Hi all, I’ve set up training between two agents using league based self-play and I wanted to evaluate main policies against one another during evaluation. At each training iteration, new agents get added to the opponent pool and the policy mapping function is updated. However, I’m running into an issue where the updated policy mapping function is used for evaluation instead of the one declared in the config.
Here’s the policy_mapping_fn
config["evaluation_config"] = {
"multiagent": {
"policy_mapping_fn": lambda x: x
}
}
…
and in the callbacks:
def on_train_result(self, *, trainer, result, **kwargs):
...
def policy_mapping_fn(agent_id, episode, worker, **kwargs):
if (episode.episode_id % 2) == 0:
if agent_id == "attacker":
agents = list(range(0, self.opponents[agent_id] + 1))
agent_selection = self.rng.choice(agents).item()

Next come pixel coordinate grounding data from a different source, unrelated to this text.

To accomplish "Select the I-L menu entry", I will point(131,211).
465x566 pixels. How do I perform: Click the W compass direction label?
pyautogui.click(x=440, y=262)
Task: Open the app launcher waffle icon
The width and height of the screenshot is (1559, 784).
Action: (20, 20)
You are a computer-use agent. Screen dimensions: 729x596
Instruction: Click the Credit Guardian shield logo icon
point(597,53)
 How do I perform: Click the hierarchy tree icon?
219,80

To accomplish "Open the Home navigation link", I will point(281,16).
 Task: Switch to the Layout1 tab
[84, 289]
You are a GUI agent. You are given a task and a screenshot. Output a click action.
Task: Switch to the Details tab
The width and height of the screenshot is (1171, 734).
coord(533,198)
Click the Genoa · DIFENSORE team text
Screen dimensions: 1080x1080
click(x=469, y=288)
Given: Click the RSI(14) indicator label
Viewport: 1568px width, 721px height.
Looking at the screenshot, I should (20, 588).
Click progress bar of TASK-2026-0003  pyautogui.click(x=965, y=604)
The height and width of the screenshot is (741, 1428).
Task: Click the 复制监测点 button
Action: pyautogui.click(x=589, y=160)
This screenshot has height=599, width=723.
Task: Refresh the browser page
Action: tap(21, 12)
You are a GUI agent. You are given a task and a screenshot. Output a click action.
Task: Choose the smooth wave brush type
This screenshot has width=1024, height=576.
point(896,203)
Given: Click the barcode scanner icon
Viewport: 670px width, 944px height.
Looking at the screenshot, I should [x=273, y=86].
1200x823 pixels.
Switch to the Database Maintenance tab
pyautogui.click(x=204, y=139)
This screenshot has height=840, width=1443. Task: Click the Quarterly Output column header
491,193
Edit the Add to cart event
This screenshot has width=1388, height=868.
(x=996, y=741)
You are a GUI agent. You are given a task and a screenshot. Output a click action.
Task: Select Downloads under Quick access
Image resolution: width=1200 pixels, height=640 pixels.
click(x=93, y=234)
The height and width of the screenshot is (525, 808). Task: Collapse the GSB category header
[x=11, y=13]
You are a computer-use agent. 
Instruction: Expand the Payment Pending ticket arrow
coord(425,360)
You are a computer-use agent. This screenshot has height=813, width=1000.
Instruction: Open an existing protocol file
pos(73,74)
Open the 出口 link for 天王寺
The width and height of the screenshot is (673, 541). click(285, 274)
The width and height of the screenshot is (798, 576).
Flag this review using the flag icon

return f"{agent_id}_v{agent_selection}"
elif agent_id == "defender":
return "defender"
else:
if agent_id == "attacker":
return "attacker"
elif agent_id == "defender":
agents = list(range(0, self.opponents[agent_id] + 1))
agent_selection = self.rng.choice(agents).item()
return f"{agent_id}_v{agent_selection}"
new_policy = trainer.add_policy(
policy_id=new_pol_id,
policy_cls=type(trainer.get_policy(agent)),
config=config,
policy_mapping_fn=policy_mapping_fn,
action_space=trainer.get_policy(agent).action_space
)
Is there a way to check if the episode is in evaluation, to properly map the policies? Or any other ideas would be appreciated.
How severe does this issue affect your experience of using Ray?
- High: It blocks me to complete my task.